Ça devient compliqué du fait notamment d’un manque de consommateurs qui répond à l’offre de nos produits bios. Aujourd’hui, il y a à peu près 30% du lait qui est produit en agriculture biologique qui se retrouve sur le marché conventionnel donc payé à un prix conventionnel. Nous avons le cours des céréales, en agriculture biologique, qui a diminué pratiquement de moitié en un an. Nos produits ont certes un coût, mais je dirais surtout une valeur. Une reconnaissance de toutes les externalités que portent nos produits et ça passe par des produits certes un peu plus chers, mais surtout rémunérateurs pour nos agriculteurs.
Aujourd’hui il y a un paradoxe entre le fait qu’on demande aux agriculteurs de se convertir alors qu’il n’y a pas la demande des consommateurs ?
Le développement de l’agriculture biologique passera forcément, nécessairement par un développement de la consommation de nos produits. On parle d’une application de la loi Egalim dans laquelle il y a une obligation de 20% de produits bios dans la restauration collective. Aujourd’hui on est à 7 ou 8% et là ce sont bien nos décideurs politiques à différents niveaux qui sont décideurs et qui peuvent mettre ces 20% de produits bios dans nos cantines. Je pense que l’ensemble des consommateurs y est favorable. Est-ce que ce coût supplémentaire doit être pris uniquement en charge par le consommateur ou des mécanismes d’aide à la consommation de produits bios peuvent être appliqués comme une sécurité sociale alimentaire. Il faut vraiment qu’on passe à la vitesse supérieure et qu’on développe la consommation, qu’on communique sur les bienfaits de l’agriculture biologique pour inciter le consommateur à consommer bio et faire en sorte que demain, il y est encore des agriculteurs et des fermes qui sont en agriculture biologique sur son territoire.

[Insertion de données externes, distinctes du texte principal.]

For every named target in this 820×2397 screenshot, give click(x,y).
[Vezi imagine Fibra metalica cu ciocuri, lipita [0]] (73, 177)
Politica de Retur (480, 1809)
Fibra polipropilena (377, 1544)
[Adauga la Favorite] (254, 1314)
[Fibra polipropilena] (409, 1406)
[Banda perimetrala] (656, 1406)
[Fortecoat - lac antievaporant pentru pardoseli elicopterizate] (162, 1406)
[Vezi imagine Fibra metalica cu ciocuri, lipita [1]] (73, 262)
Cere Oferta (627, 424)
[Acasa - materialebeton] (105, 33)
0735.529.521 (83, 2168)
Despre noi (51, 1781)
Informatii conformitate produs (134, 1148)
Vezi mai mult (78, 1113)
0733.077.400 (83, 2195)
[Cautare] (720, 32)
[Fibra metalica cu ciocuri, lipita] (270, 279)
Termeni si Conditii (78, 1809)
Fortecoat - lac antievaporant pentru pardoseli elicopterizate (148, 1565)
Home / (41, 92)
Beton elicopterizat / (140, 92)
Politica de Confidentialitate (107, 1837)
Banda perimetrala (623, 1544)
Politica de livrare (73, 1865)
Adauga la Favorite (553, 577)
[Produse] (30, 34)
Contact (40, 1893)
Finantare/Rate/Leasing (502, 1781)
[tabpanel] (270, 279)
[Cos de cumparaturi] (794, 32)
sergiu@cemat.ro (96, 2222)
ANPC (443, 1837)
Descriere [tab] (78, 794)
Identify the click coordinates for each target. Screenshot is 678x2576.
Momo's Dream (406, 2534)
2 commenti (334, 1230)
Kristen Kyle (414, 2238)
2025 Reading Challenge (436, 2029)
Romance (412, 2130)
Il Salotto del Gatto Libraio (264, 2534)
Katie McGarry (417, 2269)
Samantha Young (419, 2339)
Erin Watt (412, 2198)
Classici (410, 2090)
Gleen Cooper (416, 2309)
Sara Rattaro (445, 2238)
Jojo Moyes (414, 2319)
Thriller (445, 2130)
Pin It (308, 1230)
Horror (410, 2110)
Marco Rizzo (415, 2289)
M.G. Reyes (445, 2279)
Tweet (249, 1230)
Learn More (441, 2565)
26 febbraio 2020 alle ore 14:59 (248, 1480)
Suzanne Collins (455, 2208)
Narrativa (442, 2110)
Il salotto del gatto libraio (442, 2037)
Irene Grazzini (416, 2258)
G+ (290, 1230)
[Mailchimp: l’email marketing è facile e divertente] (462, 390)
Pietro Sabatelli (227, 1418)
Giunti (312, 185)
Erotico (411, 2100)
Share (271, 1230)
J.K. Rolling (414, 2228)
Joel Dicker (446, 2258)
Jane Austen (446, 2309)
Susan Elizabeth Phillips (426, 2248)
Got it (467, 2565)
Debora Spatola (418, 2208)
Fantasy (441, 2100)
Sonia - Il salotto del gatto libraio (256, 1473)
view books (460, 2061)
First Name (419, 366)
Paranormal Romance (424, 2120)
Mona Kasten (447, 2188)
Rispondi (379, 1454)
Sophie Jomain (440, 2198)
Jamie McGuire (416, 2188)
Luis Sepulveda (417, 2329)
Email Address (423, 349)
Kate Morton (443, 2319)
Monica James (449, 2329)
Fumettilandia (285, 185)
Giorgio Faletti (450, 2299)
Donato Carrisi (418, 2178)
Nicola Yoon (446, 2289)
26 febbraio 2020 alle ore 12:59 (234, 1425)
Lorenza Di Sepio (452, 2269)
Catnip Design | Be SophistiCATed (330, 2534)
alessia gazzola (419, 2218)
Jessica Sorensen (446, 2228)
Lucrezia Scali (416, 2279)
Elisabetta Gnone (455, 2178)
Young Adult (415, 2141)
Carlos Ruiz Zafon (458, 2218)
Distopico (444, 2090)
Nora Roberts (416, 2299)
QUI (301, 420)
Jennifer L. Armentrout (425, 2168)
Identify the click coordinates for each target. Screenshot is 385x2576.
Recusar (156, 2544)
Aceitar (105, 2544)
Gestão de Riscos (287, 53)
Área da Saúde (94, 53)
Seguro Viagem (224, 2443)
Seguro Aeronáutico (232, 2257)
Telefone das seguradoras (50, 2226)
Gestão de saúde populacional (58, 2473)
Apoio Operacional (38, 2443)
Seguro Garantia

Au niveau local, un nouveau plan pour développer l’agriculture biologique en Grand-Est a été signé. L’objectif est de mettre en œuvre des actions pour répondre aux enjeux environnementaux avec notamment plus de fermes bio dans le Grand-Est, aujourd’hui quelle est la situation et quels sont les objectifs fixés ?
Ce plan, à défaut d’être ambitieux est réaliste. Il veut une consolidation des fermes bios à l’heure actuelle. C’est-à-dire endiguer l’arrêt des conversions. Dans un deuxième temps, recréer une certaine dynamique sur le développement de notre agriculture biologique. Les objectifs, c’est 14% de fermes à l’horizon 2027 en agriculture bio sur le territoire du Grand-Est, ce qui représente 11% des surfaces. Pour schématiser, ce sont à peu près 400 fermes qui se convertissent en agriculture biologique chaque année d’ici l’horizon 2027. Les moyens mis en œuvre pour arriver à ces objectifs, c’est bien sûr la mise en place de cette loi Egalim et puis surtout la mise en place de sanctions sur les acteurs qui ne respectent pas cette loi Egalim. Ensuite, il y a aussi avec la Région un projet de relance de la communication sur l’agriculture biologique, les avantages et pourquoi il faut consommer bio, local, français. Nous ce qu’on demande aussi, c’est un accompagnement de consolidation et de reconnaissance financière de l’ensemble des services que l’on rend sur nos fermes au niveau environnemental et au niveau social. L’agriculture biologique aujourd’hui est pourvoyeuse d’installations. On parle de renouvellement des générations en agriculture. Un agriculteur sur 2 va partir à la retraite dans les 10 années à venir et ce renouvellement n’est pas assuré. En Moselle, ces 2 dernières années, 30% des installations se font en agriculture biologique. Les jeunes sont motivés, il faut juste leur donner une visibilité à long terme et on assurera une partie des renouvellements des générations grâce à notre cahier des charges, grâce à notre agriculture qui se veut vertueuse et je pense que c’est un projet de société qui manque aujourd’hui sur notre territoire.